As I I work through some deep issues, it is obvious that they are once more an invitation to change and to grow. Newman also is quoted as saying that "growth, is the only evidence of life..."

Yet change is messy, and painful at times. We can deny what it asks of us - but only to a great cost to our health and well-being. What we bury deep inside has a way of gushing forth out of us once again, demanding our attention - it will not be ignored!

I pray and ask that I accomplish, and learn, and do, what is required of me in this life - whatever sacrifice it may ask - and I know this is not easy...Though I am momentarily filled with self-doubts, I also somehow know that everything that is, is as it should be, and it is meant for my greater good...

Advent asks us to change and grow. If we are to embody joy, then we must let go of all that does not serve, and all that occludes that joy that is our birth right and fruit of our essence and communion with the Divine...

I pray to receive the courage to change, as extolled by the great Protestant theologian, Reinhold Neibuhr, in his classic "Serenity Prayer:"

"God grant me the serenity
to accept the things I cannot change;
courage to change the things I can;
and wisdom to know the difference."

The river is quiet, and clear - and I can see all the way to the bottom, which I take as a good omen...
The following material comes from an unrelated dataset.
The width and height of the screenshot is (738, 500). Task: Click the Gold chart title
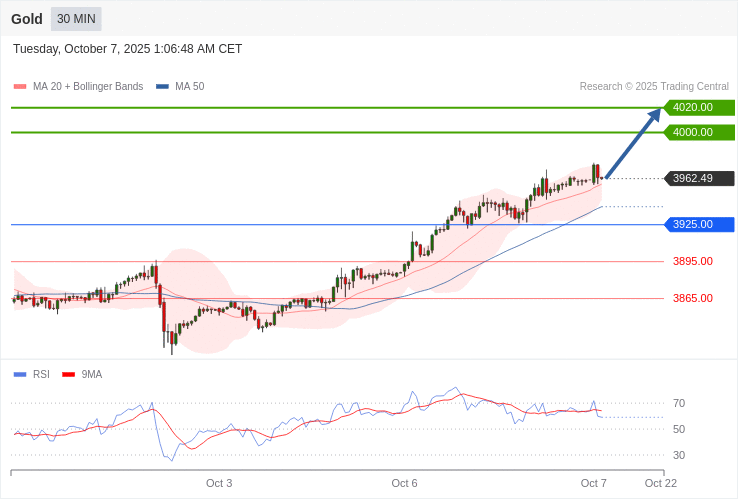[x=27, y=19]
Later in the morning, I read these words in a poem by Mary Oliver:

"Maybe death isn't darkness after all,
but so much light wrapping itself around us,
as soft as feathers,
that we are instantly weary of looking and looking,
and shut our eyes, not without amazement,
and let ourselves be carried,
as through the translucence of mica,
to the river that is without the least dapple or shadow
that there is nothing but light - scalding, aortal light,
in which we are washed and washed
out of our bones."

The Buddhists teach that the only constant is change. If we surrender to it - and the lessons it constantly yields, with detachment, even though we resist it, and even though it may ask everything of us, including letting go of the things we most love, and despite that it may be incredibly difficult and require what we never imagined we could give - we will be eternally rewarded with the knowledge and deep abiding experience of true joy.